Melalui kerja sama tersebut, PT Rumah Tani Nusantara mengelola perdagangan komoditas pertanian dan perkebunan yang dihasilkan bersama petani lokal. Pos Indonesia mendukung proses penyimpanan, distribusi, hingga penjualan langsung kepada konsumen melalui outlet Pos.
Kerja sama ini memiliki tiga manfaat utama. Pertama, mengoptimalkan aset Pos melalui pemanfaatan ruang komersial sebagai outlet penjualan serta bangunan dan lahan sebagai fasilitas cold storage dan dry storage. Kedua, memperkuat distribusi logistik komoditas pertanian secara end-to-end untuk mendukung ketahanan pangan. Ketiga, menciptakan sumber pendapatan dari sewa aset, biaya pengelolaan gudang, layanan logistik, dan pembagian hasil penjualan komoditas.
Pada tahap awal, kerja sama mencakup penyediaan 20 outlet penjualan dan 5 hub distribusi. Ke depan, cakupan tersebut berpotensi diperluas hingga 2.000 outlet Pos dan 500 gudang atau hub. Selain itu, Pos Indonesia juga menyediakan layanan distribusi komoditas dari gudang menuju outlet maupun lokasi lain yang disepakati.
Dalam aspek komersial, kedua pihak telah menyepakati nilai sewa aset untuk pemanfaatan 20 outlet dan 5 hub distribusi. Nilai tersebut belum termasuk PPN 11% dan biaya utilitas operasional. Selain itu, disepakati skema revenue sharing sebesar 3,5% secara flat dari total omzet penjualan. Skema tersebut berlaku apabila omzet bulanan setiap outlet mencapai target minimum Rp50 juta. RTN juga membayar management fee operasional gudang serta biaya logistik yang meliputi tarif distribusi dan tenaga kerja bongkar muat.

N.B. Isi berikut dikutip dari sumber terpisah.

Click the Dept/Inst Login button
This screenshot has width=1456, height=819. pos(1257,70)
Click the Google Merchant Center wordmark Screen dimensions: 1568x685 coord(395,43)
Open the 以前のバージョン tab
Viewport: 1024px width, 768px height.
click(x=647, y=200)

Perjanjian kerja sama berlaku selama empat tahun, terhitung sejak 5 Juni 2026 hingga 30 Desember 2030. Kedua pihak juga akan melakukan rekonsiliasi data pemesanan, penjualan, dan pembayaran secara rutin setiap bulan sebagai bagian dari sistem evaluasi.
Soft launching outlet AgriPost di KCU Flora turut dihadiri Asisten Deputi Pengembangan BUMN Bidang Infrastruktur dan Logistik Kementerian Koordinator Bidang Perekonomian RI RR Yuli Sri Wilanti; Direktur Stabilisasi Pasokan dan Harga Pangan (SPHP) Badan Pangan Nasional Maino Dwi Hartono; Komisaris Utama PT Rumah Tani Nusantara Budiman Pramonosidi; Komisaris Moch Sadjoang dan Lim Ping Ming; Direktur Utama PT Rumah Tani Nusantara Bahtiar; Direktur Operasi Mohammad Dwinanuarto; Direktur Finansial dan Bisnis Galih MA Wibisono; Direktur Legal dan Sosmed Octavianus Tampubolon; Direktur Pertanian dan Kebun Dadang Gusnaya; Direktur Operasi PT Pos Indonesia Doni Maya; EVP Enterprise Bisnis Dino Ariyadi; SPV Courier and Logistic Operation Hany Sartana; serta EVP Regional II Jakarta Elan P.